▶ _What you have to do_:
Nothing in the records should change; write them all out again.

(Provided data Opens)

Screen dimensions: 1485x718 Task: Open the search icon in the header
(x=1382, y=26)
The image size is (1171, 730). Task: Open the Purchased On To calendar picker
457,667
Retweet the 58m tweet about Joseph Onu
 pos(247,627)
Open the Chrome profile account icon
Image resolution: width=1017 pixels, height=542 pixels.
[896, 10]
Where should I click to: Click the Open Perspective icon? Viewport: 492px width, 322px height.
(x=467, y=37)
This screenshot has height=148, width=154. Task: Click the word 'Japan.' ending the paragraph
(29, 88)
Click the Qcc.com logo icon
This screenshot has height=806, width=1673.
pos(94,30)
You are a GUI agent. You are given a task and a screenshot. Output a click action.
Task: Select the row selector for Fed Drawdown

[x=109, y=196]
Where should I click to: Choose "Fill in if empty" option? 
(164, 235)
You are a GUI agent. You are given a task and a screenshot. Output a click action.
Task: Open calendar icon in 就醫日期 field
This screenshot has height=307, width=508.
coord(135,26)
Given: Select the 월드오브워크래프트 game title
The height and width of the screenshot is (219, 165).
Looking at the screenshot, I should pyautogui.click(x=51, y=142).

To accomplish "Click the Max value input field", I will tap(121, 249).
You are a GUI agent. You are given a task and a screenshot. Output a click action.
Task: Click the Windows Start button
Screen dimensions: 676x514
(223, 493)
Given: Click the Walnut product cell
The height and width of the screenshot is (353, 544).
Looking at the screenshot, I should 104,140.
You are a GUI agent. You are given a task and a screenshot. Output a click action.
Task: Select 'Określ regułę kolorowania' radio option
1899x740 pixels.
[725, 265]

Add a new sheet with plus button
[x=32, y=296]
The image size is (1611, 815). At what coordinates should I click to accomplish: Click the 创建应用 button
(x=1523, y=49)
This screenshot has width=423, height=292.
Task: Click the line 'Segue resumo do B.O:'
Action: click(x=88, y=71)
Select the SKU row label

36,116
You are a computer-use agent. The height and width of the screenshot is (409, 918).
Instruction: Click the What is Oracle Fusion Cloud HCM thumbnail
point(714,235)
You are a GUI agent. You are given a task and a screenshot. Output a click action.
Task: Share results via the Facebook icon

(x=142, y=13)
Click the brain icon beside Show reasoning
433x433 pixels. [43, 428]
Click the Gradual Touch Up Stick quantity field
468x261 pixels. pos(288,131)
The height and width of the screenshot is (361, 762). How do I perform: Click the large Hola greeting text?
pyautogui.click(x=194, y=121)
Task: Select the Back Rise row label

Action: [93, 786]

(Provided data Closes)

▶ _Reply_:
Screen dimensions: 1485x718 Task: Open the search icon in the header
(x=1382, y=26)
The image size is (1171, 730). Task: Open the Purchased On To calendar picker
457,667
Retweet the 58m tweet about Joseph Onu
 pos(247,627)
Open the Chrome profile account icon
Image resolution: width=1017 pixels, height=542 pixels.
[896, 10]
Where should I click to: Click the Open Perspective icon? Viewport: 492px width, 322px height.
(x=467, y=37)
This screenshot has height=148, width=154. Task: Click the word 'Japan.' ending the paragraph
(29, 88)
Click the Qcc.com logo icon
This screenshot has height=806, width=1673.
pos(94,30)
You are a GUI agent. You are given a task and a screenshot. Output a click action.
Task: Select the row selector for Fed Drawdown

[x=109, y=196]
Where should I click to: Choose "Fill in if empty" option? 
(164, 235)
You are a GUI agent. You are given a task and a screenshot. Output a click action.
Task: Open calendar icon in 就醫日期 field
This screenshot has height=307, width=508.
coord(135,26)
Given: Select the 월드오브워크래프트 game title
The height and width of the screenshot is (219, 165).
Looking at the screenshot, I should pyautogui.click(x=51, y=142).

To accomplish "Click the Max value input field", I will tap(121, 249).
You are a GUI agent. You are given a task and a screenshot. Output a click action.
Task: Click the Windows Start button
Screen dimensions: 676x514
(223, 493)
Given: Click the Walnut product cell
The height and width of the screenshot is (353, 544).
Looking at the screenshot, I should 104,140.
You are a GUI agent. You are given a task and a screenshot. Output a click action.
Task: Select 'Określ regułę kolorowania' radio option
1899x740 pixels.
[725, 265]

Add a new sheet with plus button
[x=32, y=296]
The image size is (1611, 815). At what coordinates should I click to accomplish: Click the 创建应用 button
(x=1523, y=49)
This screenshot has width=423, height=292.
Task: Click the line 'Segue resumo do B.O:'
Action: click(x=88, y=71)
Select the SKU row label

36,116
You are a computer-use agent. The height and width of the screenshot is (409, 918).
Instruction: Click the What is Oracle Fusion Cloud HCM thumbnail
point(714,235)
You are a GUI agent. You are given a task and a screenshot. Output a click action.
Task: Share results via the Facebook icon

(x=142, y=13)
Click the brain icon beside Show reasoning
433x433 pixels. [43, 428]
Click the Gradual Touch Up Stick quantity field
468x261 pixels. pos(288,131)
The height and width of the screenshot is (361, 762). How do I perform: Click the large Hola greeting text?
pyautogui.click(x=194, y=121)
Task: Select the Back Rise row label

Action: [93, 786]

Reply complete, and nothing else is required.